Re: Potential G2-item cycles under serializable isolation

From: Kyle Kingsbury <aphyr(at)jepsen(dot)io>
To: Peter Geoghegan <pg(at)bowt(dot)ie>
Cc: PostgreSQL mailing lists <pgsql-bugs(at)lists(dot)postgresql(dot)org>
Subject: Re: Potential G2-item cycles under serializable isolation
Date: 2020-06-03 23:26:38
Message-ID: CAMotZ_wLtqrS_t09Q1b3ofjwV-7gr9728mV9aaN5murde7ykog@mail.gmail.com
Views: Raw Message | Whole Thread | Download mbox | Resend email
Thread:
Lists: pgsql-bugs

Oh this is interesting! I can say that I'm running on a 24-way Xeon with
128gb of ram, so running out of system memory doesn't immediately seem like
a bottleneck--I'd suspect my config runs slower by dint of disks (older
SSD), fs settings, or maybe postgres tuning (this is with the stock Debian
config files).

"No process wrote x" is very surprising and means the database basically
fabricated a value out of thin air--either something is very broken in
postgres or (more likely, I think) there's some state left over from a
prior run--I messaged you on Hangouts about this, but you might have to
clear the tables by hand between runs. That's if I forgot to push up my
latest commit, which clears tables in append.clj's setup! function. If that
code is there... There's something deeper going wrong.

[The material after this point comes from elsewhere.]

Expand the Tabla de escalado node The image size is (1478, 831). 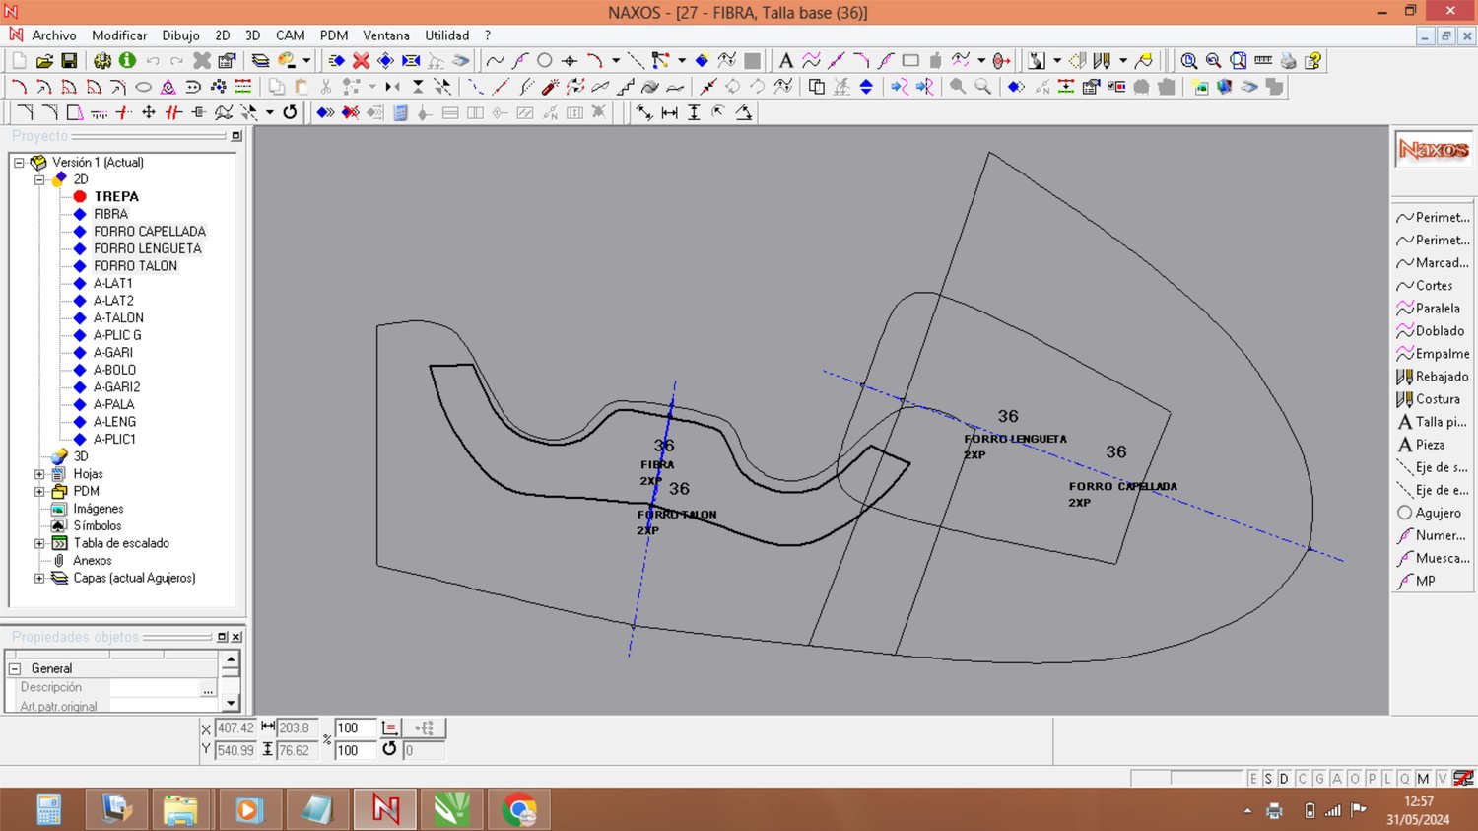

The memory consumption of jepsen during the analysis... There's probably
stuff I can optimize there, but it's never been an issue before--most
distributed dbs are only pushing ~100 txns/sec, not 10k, so our histories
never get this big. I know this is gonna sound weird, but slowing down
postgres might actually help with reproducing this bug. Another possible
path is to run more (--test-count 100) tests with shorter time limits
(--time-limit 20). Or maybe injecting (Thread/sleep) statements into the
transactions themselves, like in apply-mop!. Not sure!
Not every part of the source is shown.